Daily newspaper circulation rose from 9.4 million in 1927 to 38.4 million by 1940. Soviet newspapers printed an amalgam of hard news framed by party directives, agitprop, educational materials, and unapologetic amusements. In the early 1920s, around 90 percent of journals published in Soviet Russia were subscribed to in Moscow and Petrograd. Of the several hundred thousand copies of Pravda and other central newspapers printed daily, only a few thousand went beyond the two capitals and the three or four biggest regional centers. This, too, gradually changed during the 1930s, and newspapers were also increasingly read in the provinces.

In the Soviet Union, the number of cinemas rose very quickly in the 1930s: from 7,331 in 1928 to nearly 30,000 by 1940, according to official statistics; especially in the countryside, where “cinema installations”—projection booths, outdoor projection installations—served as the main venues of culture and propaganda. With increasing centralization in the 1930s, the film industry gradually lost its former creative independence and energy. Soviet film studios produced Hollywood-style musicals and Civil War pictures, with political newsreels invariably shown prior to all films. Many educational films were also produced and circulated. Foreign films were shown in the Soviet Union in the 1930s, but their number decreased for both budgetary (hard currency) and ideological reasons. Soviet filmmakers also had to adopt the doctrine of Socialist Realism from 1932 on. From 1933 GUKF [Государственное Управление Кинемотографии и фотографии, The Chief Directorate of the Film and Photo Industry] replaced the former film organizations. It was headed by Boris Shumyatsky [Борис Захарович Шумяцкий], who was in charge of all matters of production, import/export, distribution and exhibition. Under his rule, the Soviet sound film was born, but it was not only technical innovations that he introduced to the film industry. Tired of aesthetically ambitious films that confused the average Soviet viewer, Shumyatsky demanded films that were “accessible,” enjoyable and entertaining. He dethroned the avant-garde kings of the cinema, foremost among them Sergei Eisenstein [Сергей Михайлович Эйзенштейн]. While Eisenstein and others found themselves stymied by the bureaucracy, other directors who could satisfy popular tastes found that the new system encouraged their work. Among the most outstanding films of the mid-1930-s was Chapaev [Чапаев], directed by the Vasilyev brothers [Васильев]: a film about Russian revolutionaries and society during the Revolution and Civil War.

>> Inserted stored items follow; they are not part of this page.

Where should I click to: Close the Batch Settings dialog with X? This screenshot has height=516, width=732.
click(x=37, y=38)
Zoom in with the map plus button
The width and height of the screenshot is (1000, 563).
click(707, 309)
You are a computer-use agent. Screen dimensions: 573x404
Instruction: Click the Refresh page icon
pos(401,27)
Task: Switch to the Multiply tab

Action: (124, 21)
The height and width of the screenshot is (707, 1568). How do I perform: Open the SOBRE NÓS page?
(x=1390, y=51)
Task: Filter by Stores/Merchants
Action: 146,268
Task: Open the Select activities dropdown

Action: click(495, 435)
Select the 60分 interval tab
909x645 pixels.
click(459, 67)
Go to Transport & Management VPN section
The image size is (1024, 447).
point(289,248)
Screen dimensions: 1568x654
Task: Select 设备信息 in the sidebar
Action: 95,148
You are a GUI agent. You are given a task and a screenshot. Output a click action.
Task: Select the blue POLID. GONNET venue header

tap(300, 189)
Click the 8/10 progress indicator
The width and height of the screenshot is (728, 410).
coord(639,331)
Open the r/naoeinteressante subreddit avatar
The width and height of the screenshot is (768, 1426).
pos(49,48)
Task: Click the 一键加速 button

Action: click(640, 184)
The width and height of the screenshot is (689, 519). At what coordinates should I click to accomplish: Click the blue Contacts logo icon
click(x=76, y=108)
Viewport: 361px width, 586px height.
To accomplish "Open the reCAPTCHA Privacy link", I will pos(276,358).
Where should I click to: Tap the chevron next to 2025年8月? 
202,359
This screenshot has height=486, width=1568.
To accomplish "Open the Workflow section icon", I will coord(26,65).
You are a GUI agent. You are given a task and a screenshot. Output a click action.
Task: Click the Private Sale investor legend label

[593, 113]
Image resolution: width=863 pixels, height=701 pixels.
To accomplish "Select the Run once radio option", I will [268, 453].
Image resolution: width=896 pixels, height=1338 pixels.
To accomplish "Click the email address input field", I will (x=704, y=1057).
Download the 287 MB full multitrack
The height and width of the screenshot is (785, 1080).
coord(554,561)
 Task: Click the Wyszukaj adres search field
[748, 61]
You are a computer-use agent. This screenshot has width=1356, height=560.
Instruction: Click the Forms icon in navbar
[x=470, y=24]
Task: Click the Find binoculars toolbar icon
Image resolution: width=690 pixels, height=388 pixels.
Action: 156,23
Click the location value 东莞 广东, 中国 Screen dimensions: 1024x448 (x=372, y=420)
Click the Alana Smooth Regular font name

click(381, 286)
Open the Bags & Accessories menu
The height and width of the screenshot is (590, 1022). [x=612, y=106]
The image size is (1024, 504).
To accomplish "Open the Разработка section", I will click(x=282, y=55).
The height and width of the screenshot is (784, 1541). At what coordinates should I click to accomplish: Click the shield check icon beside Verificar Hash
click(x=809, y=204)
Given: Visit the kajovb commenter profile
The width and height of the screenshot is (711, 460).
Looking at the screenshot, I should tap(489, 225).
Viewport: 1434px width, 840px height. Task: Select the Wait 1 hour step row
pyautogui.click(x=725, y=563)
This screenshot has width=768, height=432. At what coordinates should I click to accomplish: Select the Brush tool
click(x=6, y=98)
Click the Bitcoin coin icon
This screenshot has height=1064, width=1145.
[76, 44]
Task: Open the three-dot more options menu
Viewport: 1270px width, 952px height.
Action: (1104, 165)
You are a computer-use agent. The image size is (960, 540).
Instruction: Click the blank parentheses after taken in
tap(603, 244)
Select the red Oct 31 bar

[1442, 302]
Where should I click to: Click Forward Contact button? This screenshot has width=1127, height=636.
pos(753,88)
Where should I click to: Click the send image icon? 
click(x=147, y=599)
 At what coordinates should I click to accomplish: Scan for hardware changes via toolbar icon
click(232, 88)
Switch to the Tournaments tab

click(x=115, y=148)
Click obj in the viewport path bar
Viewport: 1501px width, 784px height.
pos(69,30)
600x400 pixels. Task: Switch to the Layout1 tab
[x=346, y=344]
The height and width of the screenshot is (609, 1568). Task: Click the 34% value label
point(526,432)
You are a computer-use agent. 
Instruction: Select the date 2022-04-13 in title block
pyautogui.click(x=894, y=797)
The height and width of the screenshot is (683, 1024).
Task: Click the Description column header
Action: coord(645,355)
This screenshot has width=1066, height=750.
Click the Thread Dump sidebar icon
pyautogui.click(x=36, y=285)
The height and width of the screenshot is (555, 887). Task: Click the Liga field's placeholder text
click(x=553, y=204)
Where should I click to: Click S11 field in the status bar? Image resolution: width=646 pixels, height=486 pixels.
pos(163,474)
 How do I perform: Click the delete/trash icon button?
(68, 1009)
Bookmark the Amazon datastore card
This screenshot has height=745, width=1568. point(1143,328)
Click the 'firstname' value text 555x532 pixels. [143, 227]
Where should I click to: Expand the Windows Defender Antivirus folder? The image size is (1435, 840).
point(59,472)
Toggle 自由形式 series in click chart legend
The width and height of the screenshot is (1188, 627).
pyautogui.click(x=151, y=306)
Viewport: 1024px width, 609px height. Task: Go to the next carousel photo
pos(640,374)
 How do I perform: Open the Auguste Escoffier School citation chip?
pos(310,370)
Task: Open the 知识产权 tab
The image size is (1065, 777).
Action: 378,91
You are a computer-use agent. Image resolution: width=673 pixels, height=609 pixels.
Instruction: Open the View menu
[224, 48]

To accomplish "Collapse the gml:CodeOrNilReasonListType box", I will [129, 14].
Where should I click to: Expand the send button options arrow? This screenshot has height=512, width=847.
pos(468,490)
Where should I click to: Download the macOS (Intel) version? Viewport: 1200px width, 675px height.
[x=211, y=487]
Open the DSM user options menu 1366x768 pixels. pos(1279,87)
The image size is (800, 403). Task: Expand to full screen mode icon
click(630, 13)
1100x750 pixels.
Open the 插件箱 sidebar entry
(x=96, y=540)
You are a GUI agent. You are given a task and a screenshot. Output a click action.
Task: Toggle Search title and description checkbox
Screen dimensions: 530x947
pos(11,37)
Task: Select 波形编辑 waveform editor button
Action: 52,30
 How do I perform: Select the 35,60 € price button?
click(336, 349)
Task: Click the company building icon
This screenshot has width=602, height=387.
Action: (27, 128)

One of the first means of education and political agitation in the Soviet Union in the 1920s and 1930s was the developing radio broadcasting system; regular radio broadcasting in the USSR began in 1924. Ideological control over the material that was broadcast was exercised by the People’s Commissariat for Education. At first, traditional censorship had a hard time adjusting to the new format because of technical limitations, and at the beginning radio offered the opportunity for public discussion and exchange of views. This soon changed: instead of a means of transmitting information, in many ways, radio became an instrument for concealing it.

In the 1930s, the majority of radios were still simple cables or wires, not wave receivers, and they could only tune in to the official stations. The airwaves carried industrial marches and melancholy crooners, amidst state propaganda and news. The 1932 Second Five-Year Plan envisioned the production of 14 million wave radio receivers, but in 1937 only 3.5 million were in operation. Soviet industry could not manufacture sufficient quantities of vacuum tubes. Cable or wire remained the dominant form of Soviet radio for a long time, still accounting for two out of three radios into the 1950s.